The latest survey show Sinn Féin supporters backing checkpoints on the north-south frontier

The Department of Justice has denied that gardai will be assigned to physically police the border with Northern Ireland
There is support in the Republic for checks on the border. PICTURE: BRIAN LAWLESS/PA (Brian Lawless/PA)

Half of voters in the Republic, including a majority of Sinn Féin supporters, want checkpoints on the border to limit the number of asylum seekers coming from the north, according to an opinion poll.

The survey also shows strong support in the south for a ‘Rwanda-style’ policy to deter migrants.

An overwhelming 82% of people questioned want immigrants who have crossed the border into the Republic from Northern Ireland to be deported back to the UK.

The latest Sunday Independent/Ireland Thinks opinion poll was conducted in a week which saw the Dublin and London governments embroiled in a row over immigration.
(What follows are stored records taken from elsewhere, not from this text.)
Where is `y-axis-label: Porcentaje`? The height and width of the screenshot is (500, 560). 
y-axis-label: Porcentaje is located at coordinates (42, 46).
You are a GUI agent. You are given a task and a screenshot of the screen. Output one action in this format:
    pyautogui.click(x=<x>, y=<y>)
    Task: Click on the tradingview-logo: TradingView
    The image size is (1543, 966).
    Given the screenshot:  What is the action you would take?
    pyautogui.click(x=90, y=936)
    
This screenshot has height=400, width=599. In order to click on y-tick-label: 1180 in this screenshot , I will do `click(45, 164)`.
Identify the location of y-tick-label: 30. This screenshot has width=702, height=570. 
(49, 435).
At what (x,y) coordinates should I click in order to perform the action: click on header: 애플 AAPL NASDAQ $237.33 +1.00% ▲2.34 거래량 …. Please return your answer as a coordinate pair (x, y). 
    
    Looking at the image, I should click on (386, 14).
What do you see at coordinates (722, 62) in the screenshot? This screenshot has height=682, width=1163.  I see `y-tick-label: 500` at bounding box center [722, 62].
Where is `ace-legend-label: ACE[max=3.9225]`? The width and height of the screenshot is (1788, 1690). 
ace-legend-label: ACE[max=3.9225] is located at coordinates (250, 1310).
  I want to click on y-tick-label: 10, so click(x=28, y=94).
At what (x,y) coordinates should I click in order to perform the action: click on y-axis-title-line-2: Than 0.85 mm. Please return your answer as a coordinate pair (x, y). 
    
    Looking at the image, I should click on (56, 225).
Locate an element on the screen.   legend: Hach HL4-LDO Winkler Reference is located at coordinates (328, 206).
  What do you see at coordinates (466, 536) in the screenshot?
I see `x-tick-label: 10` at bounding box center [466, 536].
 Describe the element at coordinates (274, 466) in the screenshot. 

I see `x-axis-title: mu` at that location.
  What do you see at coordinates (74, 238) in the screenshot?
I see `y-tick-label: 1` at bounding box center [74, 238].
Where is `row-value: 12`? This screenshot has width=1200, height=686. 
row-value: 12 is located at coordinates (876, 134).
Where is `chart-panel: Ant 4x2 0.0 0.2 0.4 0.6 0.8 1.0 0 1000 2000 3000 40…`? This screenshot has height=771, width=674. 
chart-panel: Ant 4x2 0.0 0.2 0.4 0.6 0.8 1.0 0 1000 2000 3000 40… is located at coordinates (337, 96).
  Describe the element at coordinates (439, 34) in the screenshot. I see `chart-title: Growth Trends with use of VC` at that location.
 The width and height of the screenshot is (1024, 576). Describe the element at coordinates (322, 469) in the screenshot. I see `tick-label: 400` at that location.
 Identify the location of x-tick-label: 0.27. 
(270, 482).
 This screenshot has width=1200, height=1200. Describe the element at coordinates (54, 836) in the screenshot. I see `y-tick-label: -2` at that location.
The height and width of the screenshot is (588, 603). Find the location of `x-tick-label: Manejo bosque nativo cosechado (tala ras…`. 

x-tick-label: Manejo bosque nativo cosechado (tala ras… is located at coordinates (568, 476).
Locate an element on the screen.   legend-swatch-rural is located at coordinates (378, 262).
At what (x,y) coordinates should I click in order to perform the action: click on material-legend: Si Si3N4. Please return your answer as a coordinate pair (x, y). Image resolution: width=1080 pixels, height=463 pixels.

The vast majority of respondents (72%) believe Justice Minister Helen McEntee’s claim that 80% of recent immigrants have arrived in the Republic, from Britain, via the north.

Minister for Justice Helen McEntee has come in for criticism
The Republic's Minister for Justice Helen McEntee

The poll finds 50% want checkpoints on the border to deter migrants – a move some 52% of Sinn Féin voters would support.

The research found 40% support for a policy similar to that planned by the Tories in the UK which aims to deport migrants to Rwanda, with 42% opposing such a proposal and 17% unsure.

The Irish government and Sinn Féin have firmly ruled out checkpoints on the border and a Rwanda-style policy.

However, the public is divided on the proposed EU Migration and Asylum Pact — 36% say the Republic should join, 31% are against, and 33% are unsure.

Sinn Féin intends to vote against the coalition government’s proposal to opt the Republic fully into the EU pact because Mary Lou McDonald’s part argues that the south must “retain sovereignty” over our immigration system.

Sinn Féin’s divergence from the government on the issue has seen the party double its lead over Fine Gael in the past month — with Fianna Fáil, which won 27% of the vote in the last local elections, now facing the prospect of losing up to 100 seats in the local elections next month.

Polling on the state of the parties has Sinn Féin up three points to on 29%; Fine Gael down two on 19%; independents up two points on 19%, and Fianna Fáil unchanged on 16%.

The Social Democrats lead the smaller parties with an unchanged 6%, ahead of the Green Party on a stable 4%, Aontú down one point on 3%.

As an issue of concern, immigration (41%) is up 15 points in a month, second only to housing (54%), down five points, and well ahead of healthcare 29%, down two points.